La répression de la migration de transit a largement contribué à la « clandestinisation » de la migration vers l'Afrique du Nord d'une part et au blocage des migrants à Agadez d'autre part. Cette présence prolongée crée d'énormes difficultés à la ville d'Agadez en termes d'hygiène et d'assainissement et d'utilisation des services publics. Il est même dans certains cas à mettre en relation avec l'insécurité résiduelle que connait la ville depuis l'application de cette loi qui pour de nombreux acteurs est faite pour étouffer Agadez sur le plan économique vu son application partielle dans cette seule région du Niger.

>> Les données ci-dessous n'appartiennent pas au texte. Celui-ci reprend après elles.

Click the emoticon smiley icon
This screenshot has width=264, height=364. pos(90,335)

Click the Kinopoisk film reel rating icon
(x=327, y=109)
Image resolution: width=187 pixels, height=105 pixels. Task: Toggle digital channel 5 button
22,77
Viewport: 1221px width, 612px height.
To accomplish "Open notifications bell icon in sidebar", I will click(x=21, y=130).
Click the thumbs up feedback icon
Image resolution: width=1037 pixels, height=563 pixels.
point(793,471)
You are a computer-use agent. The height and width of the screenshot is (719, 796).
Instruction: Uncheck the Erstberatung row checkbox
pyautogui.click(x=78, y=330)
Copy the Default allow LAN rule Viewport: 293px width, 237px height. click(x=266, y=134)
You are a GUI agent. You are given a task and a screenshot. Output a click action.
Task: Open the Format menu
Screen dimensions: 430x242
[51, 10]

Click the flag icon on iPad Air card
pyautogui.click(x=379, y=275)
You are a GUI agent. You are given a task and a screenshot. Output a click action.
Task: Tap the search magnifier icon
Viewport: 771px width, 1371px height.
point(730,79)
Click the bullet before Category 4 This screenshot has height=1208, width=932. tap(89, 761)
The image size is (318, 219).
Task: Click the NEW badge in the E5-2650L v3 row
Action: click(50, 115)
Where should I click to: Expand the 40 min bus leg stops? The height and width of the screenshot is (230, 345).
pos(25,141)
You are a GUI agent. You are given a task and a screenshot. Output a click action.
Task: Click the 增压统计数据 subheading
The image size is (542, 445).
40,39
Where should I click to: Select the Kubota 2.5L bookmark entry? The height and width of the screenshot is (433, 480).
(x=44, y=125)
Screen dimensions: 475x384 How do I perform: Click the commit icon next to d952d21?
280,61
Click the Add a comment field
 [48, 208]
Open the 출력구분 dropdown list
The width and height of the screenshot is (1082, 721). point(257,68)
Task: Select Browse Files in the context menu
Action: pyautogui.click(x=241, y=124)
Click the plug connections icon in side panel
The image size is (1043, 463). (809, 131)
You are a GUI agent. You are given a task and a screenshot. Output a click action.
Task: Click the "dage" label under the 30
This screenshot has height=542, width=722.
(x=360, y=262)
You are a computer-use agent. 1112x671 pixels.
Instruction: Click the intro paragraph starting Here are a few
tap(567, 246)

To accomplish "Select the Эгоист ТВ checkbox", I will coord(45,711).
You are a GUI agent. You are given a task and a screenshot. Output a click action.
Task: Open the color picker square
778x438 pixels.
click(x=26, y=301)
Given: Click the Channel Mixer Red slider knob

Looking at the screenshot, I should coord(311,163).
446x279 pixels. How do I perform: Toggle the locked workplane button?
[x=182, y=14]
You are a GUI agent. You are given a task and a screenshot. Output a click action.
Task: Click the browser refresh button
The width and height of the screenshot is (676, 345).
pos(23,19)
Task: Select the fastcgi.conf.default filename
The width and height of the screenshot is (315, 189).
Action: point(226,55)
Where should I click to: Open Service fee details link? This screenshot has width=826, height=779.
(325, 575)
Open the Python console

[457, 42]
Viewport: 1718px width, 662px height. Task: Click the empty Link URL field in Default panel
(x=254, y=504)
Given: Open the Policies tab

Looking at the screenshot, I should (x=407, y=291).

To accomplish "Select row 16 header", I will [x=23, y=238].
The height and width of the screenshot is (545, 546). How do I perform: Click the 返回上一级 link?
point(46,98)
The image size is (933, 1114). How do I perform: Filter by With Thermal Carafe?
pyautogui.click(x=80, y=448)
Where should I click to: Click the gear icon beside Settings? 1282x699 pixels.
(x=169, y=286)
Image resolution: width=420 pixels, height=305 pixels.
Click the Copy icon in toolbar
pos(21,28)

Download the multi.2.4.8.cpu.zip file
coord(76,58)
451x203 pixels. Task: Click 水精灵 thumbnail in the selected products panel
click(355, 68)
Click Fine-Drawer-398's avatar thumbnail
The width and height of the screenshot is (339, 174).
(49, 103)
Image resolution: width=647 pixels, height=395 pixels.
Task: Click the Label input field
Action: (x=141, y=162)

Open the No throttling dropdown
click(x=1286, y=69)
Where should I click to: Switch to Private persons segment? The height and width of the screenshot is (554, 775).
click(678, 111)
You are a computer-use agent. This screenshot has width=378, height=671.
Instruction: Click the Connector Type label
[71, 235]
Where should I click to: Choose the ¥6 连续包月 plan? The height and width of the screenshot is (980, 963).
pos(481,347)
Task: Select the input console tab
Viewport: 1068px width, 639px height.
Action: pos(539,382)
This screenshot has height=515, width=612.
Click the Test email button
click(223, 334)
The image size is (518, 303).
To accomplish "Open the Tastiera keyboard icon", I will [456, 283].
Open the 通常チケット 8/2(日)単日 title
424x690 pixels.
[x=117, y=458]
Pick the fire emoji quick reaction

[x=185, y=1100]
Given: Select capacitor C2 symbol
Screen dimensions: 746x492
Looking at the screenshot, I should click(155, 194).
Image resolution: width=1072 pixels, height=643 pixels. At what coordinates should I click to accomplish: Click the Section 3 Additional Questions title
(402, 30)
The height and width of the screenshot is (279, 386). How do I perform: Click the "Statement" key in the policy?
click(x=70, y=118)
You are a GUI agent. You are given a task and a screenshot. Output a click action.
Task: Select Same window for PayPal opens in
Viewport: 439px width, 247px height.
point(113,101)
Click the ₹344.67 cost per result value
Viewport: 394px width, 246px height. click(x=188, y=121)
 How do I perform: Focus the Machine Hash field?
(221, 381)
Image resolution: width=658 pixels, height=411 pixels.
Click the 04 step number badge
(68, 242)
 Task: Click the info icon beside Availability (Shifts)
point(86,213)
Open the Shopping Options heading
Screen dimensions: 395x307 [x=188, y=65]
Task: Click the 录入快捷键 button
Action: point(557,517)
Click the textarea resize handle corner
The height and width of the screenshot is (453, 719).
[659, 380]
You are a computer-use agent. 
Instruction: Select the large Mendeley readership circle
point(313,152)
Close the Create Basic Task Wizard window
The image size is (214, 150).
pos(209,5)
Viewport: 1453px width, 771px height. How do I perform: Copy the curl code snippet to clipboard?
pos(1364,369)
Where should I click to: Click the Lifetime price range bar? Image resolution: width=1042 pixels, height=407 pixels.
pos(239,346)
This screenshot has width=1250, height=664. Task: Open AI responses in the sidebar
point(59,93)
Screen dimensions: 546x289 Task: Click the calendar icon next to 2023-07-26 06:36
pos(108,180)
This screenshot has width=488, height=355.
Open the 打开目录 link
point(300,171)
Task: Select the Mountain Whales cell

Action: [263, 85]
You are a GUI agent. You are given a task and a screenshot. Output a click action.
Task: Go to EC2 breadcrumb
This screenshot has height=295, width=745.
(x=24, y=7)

« Dès qu'on voit un migrant à Agadez, on le prend et on le fait passer dans le désert. Car on n'a pas de travail. Il y a des bus qui amènent les migrants à Agadez. On ne les arrête pas. Mais dès qu'un Touareg les prend pour les transporter au Nord, on nous dit que c'est interdit. Nous les Touaregs on s'en fout dès qu'ils arrivent on va les transporter. Depuis 1963, on transportait les migrants à dos de chameau. Aujourd'hui on le fait avec des véhicules. La sècheresse de 1974 et de

1984 a décimé le cheptel » (Entretien Rachid, passeur, Agadez, février 2018).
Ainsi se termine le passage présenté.